A statement issued by the GII, copied to the Ghana News Agency, said the allegations of corruption in the procurement of the COVID-19 vaccine (Sputnik V) from Russia was unresolved and that Government's silence on the matter was deafening.
It said another issue of grave concern was the secrecy surrounding government’s contract with Frontiers HealthCare Services to carry out COVID-19 testing of passengers at the Kotoka International Airport.
"It is the hope of GII that the Government will carry out a transparent investigation into these cases and where it has already been done proactively, disclose the report to put the minds of Ghanaians to rest," the statement said.
It noted that July 11, 2021, marked the Fifth Anniversary of the declaration of African Anti-Corruption Day by the AU, which was named: "Africa Anti-Corruption Day" in 2016.
The declaration was made during the 10th Anniversary of the coming into force of the Africa Union Convention on Preventing and Combating Corruption (AUCPCC).
The 2021 theme is: “Regional Economic Communities: Critical Actors in the Implementation of the African Union Convention on Preventing and Combating Corruption.”
The statement said the theme could not have been more appropriate as the continent continued to battle the ravaging consequences of the COVID-19 pandemic.
It noted that various studies had underscored the increasing corruption risk associated with national emergencies and joined other Transparency International Chapters on the continent to commend the Africa Union for keeping anti-corruption on the agenda of member states.
"While GII wishes to commend the AU for the efforts thus far, we are also mindful that a lot more is required by Member States, including Ghana, if the innocuous canker of corruption is to be defeated," it said.

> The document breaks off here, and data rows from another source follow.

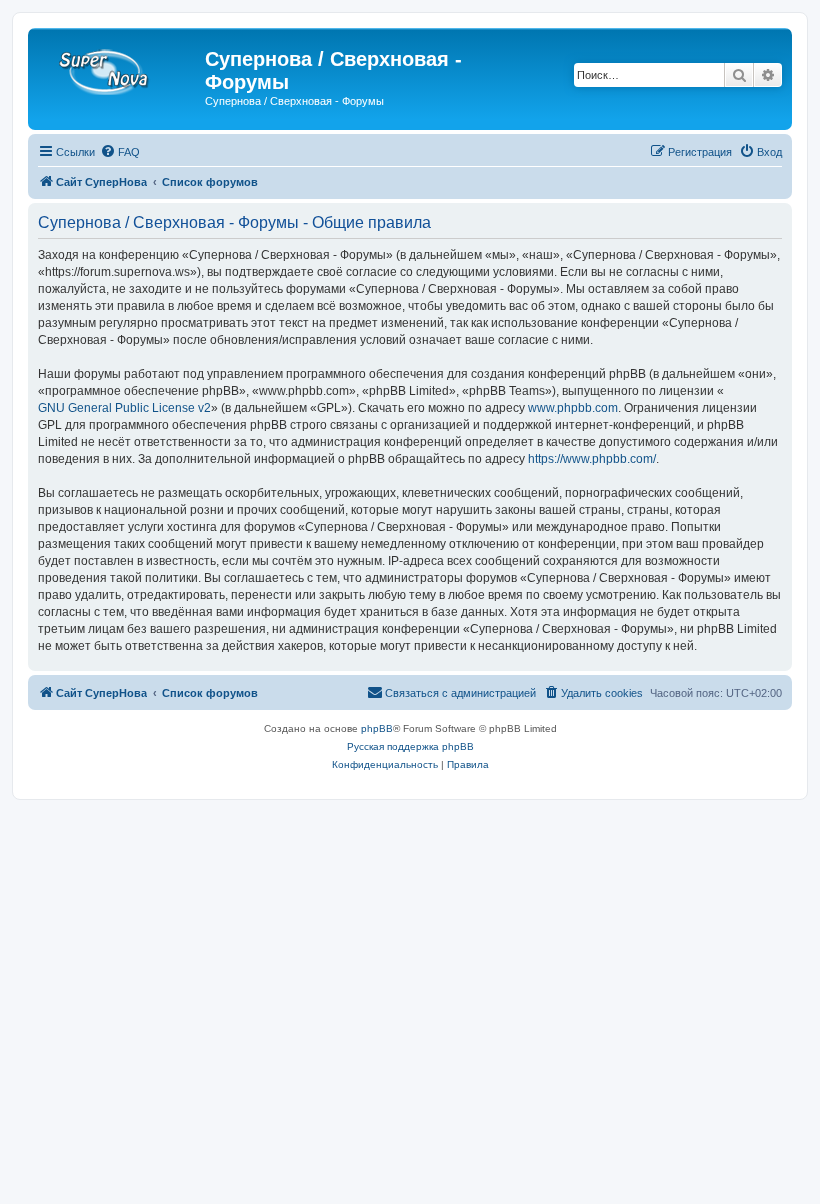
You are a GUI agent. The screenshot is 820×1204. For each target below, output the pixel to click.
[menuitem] (120, 152)
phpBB (377, 728)
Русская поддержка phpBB (410, 746)
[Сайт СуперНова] (119, 65)
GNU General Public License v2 (124, 408)
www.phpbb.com (573, 408)
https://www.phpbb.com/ (592, 459)
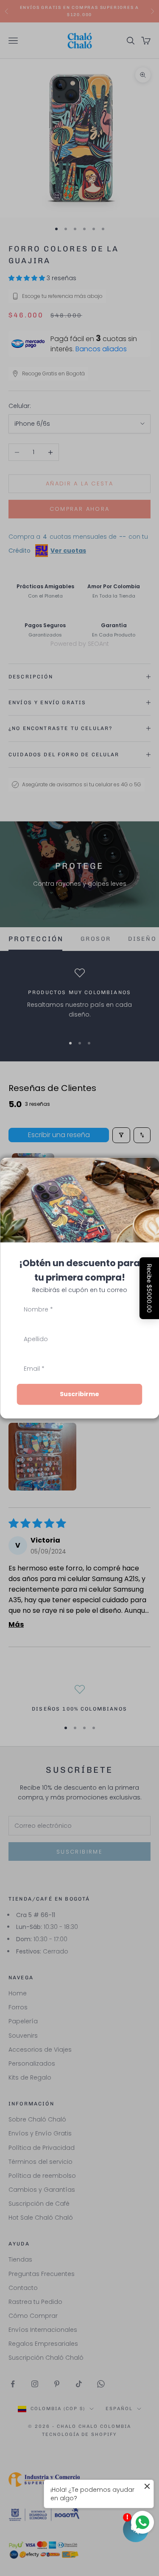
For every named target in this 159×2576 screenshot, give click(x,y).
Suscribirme (79, 1394)
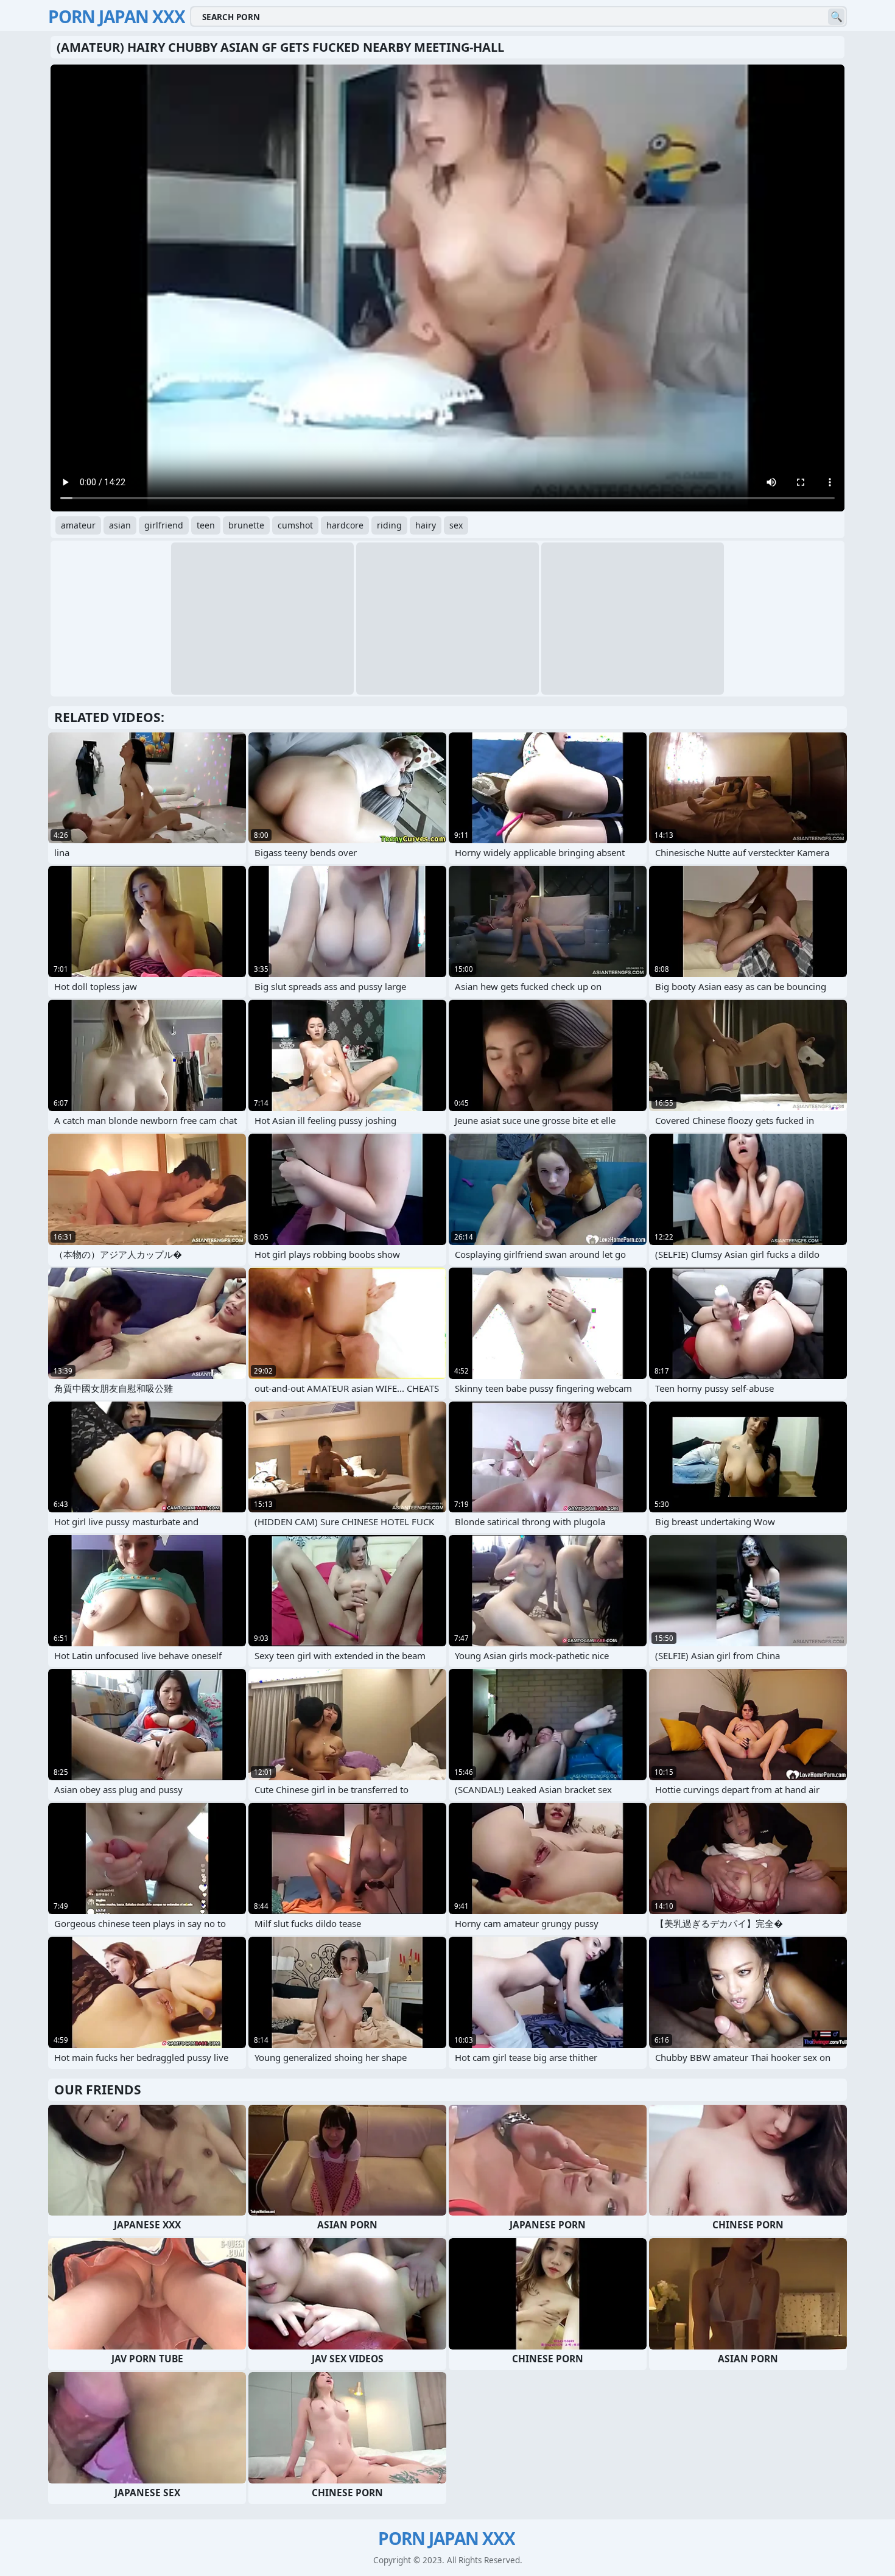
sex (456, 525)
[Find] (836, 17)
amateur (78, 525)
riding (389, 525)
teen (206, 525)
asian (120, 525)
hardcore (344, 525)
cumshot (295, 525)
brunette (246, 525)
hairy (425, 525)
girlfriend (163, 525)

The statement said the AU Advisory Board on Corruption (AUCPCC) continually entreated member states to promote compliance with the various articles under the Board.
It said this year’s theme, therefore, brought to the fore the need for all regional bodies and stakeholders to collaborate and coordinate efforts to ensure maximisation of opportunities to achieve the goal of the AUCPCC.
In keeping with efforts to promoting civil society participation in good governance in the region, GII and other Transparency International Chapters conducted a review of countries’ commitments under the AUCPCC, the statement said.
“In the case of Ghana, the assessment focused on Article 6 - Laundering of the Proceeds of Corruption, Article 7 - Fight Against Corruption and Related Offences in the Public Service, Article 8 - Illicit Enrichment, Article 9 - Access to Information, Article 10 - Funding of Political Parties and Article 12 - Civil Society and the Media,” it said.
The findings indicated that Ghana partially complied with most of the articles reviewed with some outstanding issues, the statement said.
This includes Article 7, issues of Conflict of Interest of public officials not being criminalised; with officials who conflicted themselves in public office getting away with administrative sanction(s).
The statement said the 1992 Constitution only provided in Article 287(2) that the Commissioner of CHRAJ or the Chief Justice take “…such action as they consider appropriate….”
It said on Declaration of Assets, Article 286(1) required public officers to declare their assets and liabilities before assuming public office, every four years, and at the end of the term of office.
The statement said only some specified officers were subjected to the requirements and that the Public Office Holders (Assets Declaration and Disqualification) Act, 1998 (Act 550) made provision for other officers to be included on the list in section three and schedule.
It said the GII, therefore, called on the Executive and Parliament to prioritise the passage of the Code of Conduct for Public Officers Bill (2018), as most of the identified defects with the current laws on assets declaration, conflict of interest and code of conducts of public officers were addressed in the Bill.